Vorhang auf für Al Gore

Eine Filmkritik von Joachim Kurz

„Was wäre, wenn…“ ist eine allseits beliebte Fragestellung, die die Menschen immer wieder von Alternativen träumen lässt, davon, dass eine andere Welt möglich wäre. Und so ist es nach dem Anschauen des Films Eine unbequeme Wahrheit / An Inconvenient Truth nur allzu natürlich, dass man sich unweigerlich frägt, wie die Welt wohl aussehen würde, wenn im Jahr 2000 bei jener doch recht fragwürdigen Entscheidung bei den Präsidentschaftswahlen in den USA der Sieger nicht George W. Bush, sondern Al Gore gewesen wäre.
Dass die Entscheidung anders ausgefallen ist, hat die Welt nicht unbedingt ruhiger, sicherer und sauberer gemacht, ein Eindruck, der sich nach dem Film noch weiter verstärkt. Dabei ist Eine unbequeme Wahrheit / An Inconvenient Truth beileibe keine Dokumentation im Stile Michael Moores, die mit brachialer Gewalt auf den politischen Gegner einprügelt, sondern eine ebenso spannende wie fundierte Auseinandersetzung mit dem weltweiten Klimawandel, in deren Mittelpunkt eben jener Beinahe-Präsident der USA steht, der im Jahr 2000 verlor und der heute mehr denn je ein Siegertyp ist, weil er die Zeichen der Zeit erkannt hat.
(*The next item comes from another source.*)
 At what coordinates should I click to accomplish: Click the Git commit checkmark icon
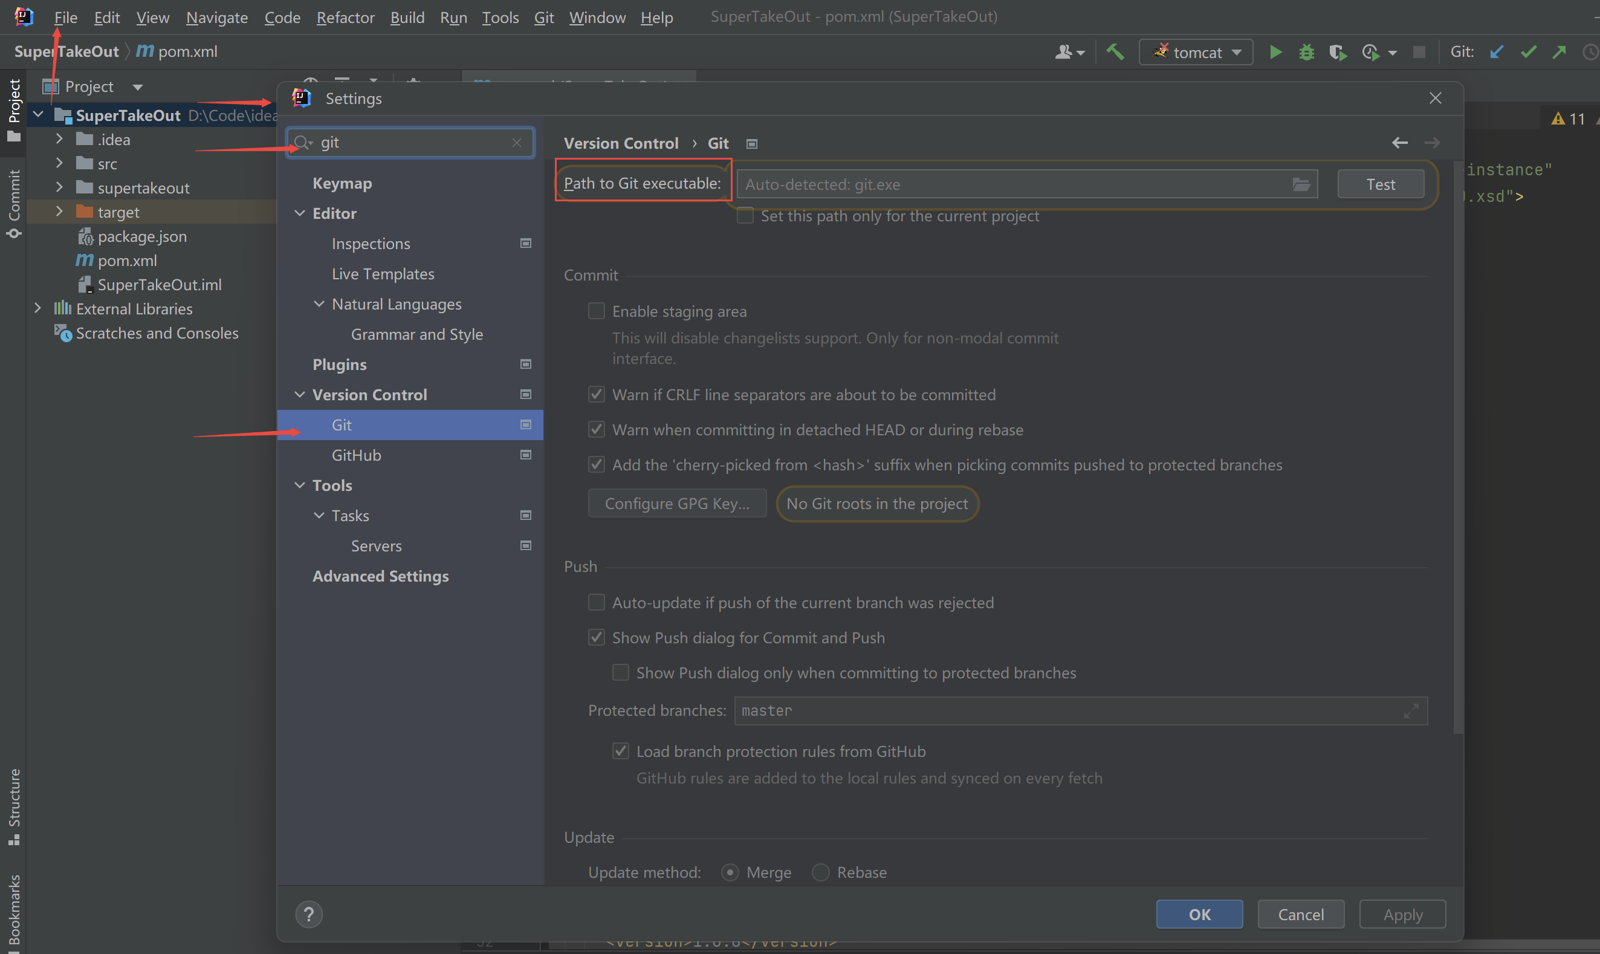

Bereits seit dem Jahr 1992 engagiert sich Al Gore für den Umweltschutz und hat sich seit jener Wahlniederlage vollkommen dem Thema des globalen Klimawandels verschrieben. Mit einer aufwendigen Multimedia-Präsentation zieht der Politiker durch die Lande, begleitet von einem Medientross, der den Feldzug Gores für eine lebenswerte Zukunft mit großer Aufmerksamkeit verfolgt. So ganz kann der einst steif wirkende Vizepräsident unter Bill Clinton seine etwas belehrende Aura nicht ablegen, doch man spürt bei Davis Guggenheims Film jederzeit, dass hier ein Überzeugungstäter spricht, der seine wissenschaftlich hervorragend aufbereiteten Fakten dann und wann auch mal mit einem Cartoon oder eindrucksvollen Naturaufnahmen untermauert, um das unaufhaltsame Fortschreiten der Zerstörung festzuhalten. Fast scheint es so, als habe Al Gore endlich seine eigene Bestimmung gefunden und verstehe es nun erst wirklich, die Menschen mit seinen Thesen und Argumenten zu begeistern. Und so zögert man keinen Moment, Al Gore Glauben zu schenken, wenn er von sich sagt, er habe endgültig mit der Politik abgeschlossen, um sich ganz seiner neuen Aufgabe zu widmen.

Davis Guggenheims Einblicke in den Menschen Al Gore und seine Herzensangelegenheit ergeben einen überaus spannenden, aufrüttelnden Film, der eigentlich zum Pflichtprogramm für alle Menschen rund um den Globus werden sollte – vor allem aber für jene Politiker wie George W. Bush, die leichtfertig Chancen zu einem ökologischen Umdenken verspielen, um die Machtinteressen weniger zu schützen. Eine unbequeme Wahrheit / An Inconvenient Truth ist mit Sicherheit einer der wichtigsten Dokumentarfilme der vergangenen und kommenden Jahre und hat allein schon wegen des Themas einen massenhaften Zuspruch an den Kinokassen mehr als verdient. Und es bleibt zu hoffen, dass der Film nicht nur die Menschen zum Gang ins Kino, sondern auch zum Umdenken bewegt. Es ist höchste Zeit!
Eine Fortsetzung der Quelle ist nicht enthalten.